Is it just me or I Larry Ellison one of the least Charming CEO's in the history of computing, I know he has some competition but I can not find any redeeming trait in the man, nor warmth or soul.
Re: Kinda off topic.
Larry, Steve... Steve, Larry...
Sorry, too difficult, especially before coffee.
"Probably doesn't make much sense for Block to send a resume to HP, if he is let go."
Au contraire, he's just the man to shake it up (brain-off mega sales type with competitor intelligence etc, etc).
It seems to me that US corporations are filled with these kind of gungho, self-belief arseholes whose loyalty is paid for along with their enthusiasm and belief in the products. You'll find he's "a man on a mission" whenever the reward and the willy-waving kudos are on offer. Tiresome, very tiresome.
He's also just the man to take hold of Autonomy and "scale it" (no, now I'm just being silly).
Re: "Probably doesn't make much sense for Block to send a resume to HP, if he is let go."
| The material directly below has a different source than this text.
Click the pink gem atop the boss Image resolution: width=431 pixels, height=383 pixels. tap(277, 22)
Haha, if only they can "scale" Autonomy rapidly enough, there will be a solid financial return... that is the most humorous of HP's many head in hands acquisition justifications. I suppose it would be true if some company bought HP for one trillion dollars (that is literally the price per revenue multiplier used for Autonomy) it would make sense if they could "scale" HP fast enough... no reason to believe that will happen, but theoretically
Reached out... to Oracle
is this some kind of Diana Ross tribute?
What exactly does Oracle do well?
IT question mark because Oracle isn't an IT company anymore.
They're foisting exa on people, meanwhile their applications are a Brobdingnagian nightmare. EBS contains no fewer than three complete sets of Swing tutorials (care to manipulate .AU files? There's a nifty sample set, three really). The code runs slow and crashes in creative and unexpected ways. Meanwhile, the business howls in frustration because it either doesn't do anything remotely what the sales jerks said or it pretends to and returns rubbish data. Now we have BIG SCARY ALERT because Oracle is pushing out Java 7 AUTOMATICALLY even though Java 7 doesn't work with EBS (seriously, I've tried and Oracle agrees). Nice job on the coordination there, team.
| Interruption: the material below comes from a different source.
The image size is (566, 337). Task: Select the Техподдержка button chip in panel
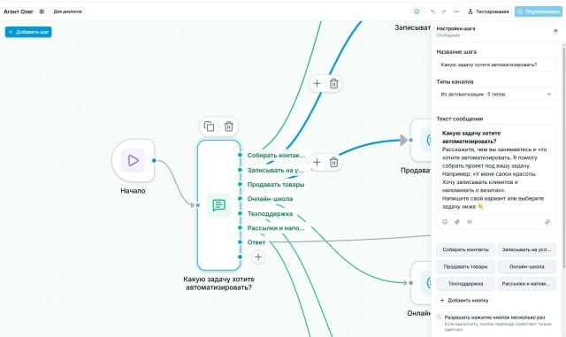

But the database is good, right? Well, it was. Now, updating from 11.1 to 11.2 means a whole new raft of server-crashing bugs. Here, have a memory leak. Fancy talking to support? HAHAHAHHA! "Please try patch 32983797923874993874 in your PROD instance and let us know if that doesn't work." When that fails, of course one must try patch 32983797923874993875 instead.
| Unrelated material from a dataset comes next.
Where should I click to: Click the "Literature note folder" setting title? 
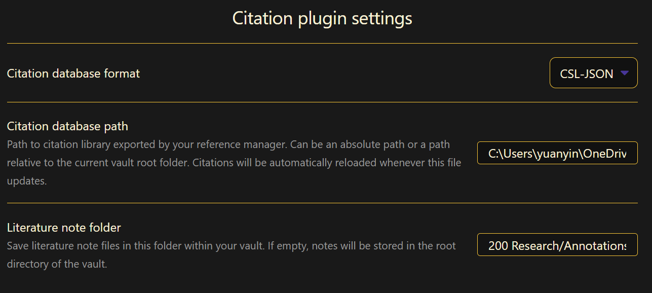(64, 228)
So if they're doing other things terribly badly I'm unsurprised. They don't give a damn about their customers or producing a quality product. Oracle is nothing but a sailboat manufacturer posing as an IT giant.
Re: What exactly does Oracle do well?
Not much :(
We are on their support now for former-Sun storage kit and were 'disappointed' (politest choice of words) to see how much worse their support is compared to the piss-poor Sun support we had before that.
Re: What exactly does Oracle do well?
Amen! I am amazed at how often we've been sent Oracle 'experts" to configure Oracle software running on Oracle hardware using an Oracle OS and they can't get the bugger to work.
The writing was never more clearly on he wall for Solaris: every ****ing "expert" knows how to configure the software on Linux, but Solaris is a mystery to them.
Oh well. Eventually they'll suck so badly for so long at such a high cost that we will be able to persuade management to consider alternatives.
'orrible, simply 'orrible
Larry, Larry, quite contrary,
How does your empire grow?
With IP "rights" and patent fights,
and lawyers all in a row.
How on earth ..
... did stored comments between two execs at Oracle, get into HP's documents?
Re: How on earth ..
Discovery from the trial. The real question is how it is that either HP or Oracle can let these internal documents out in public with no consequences.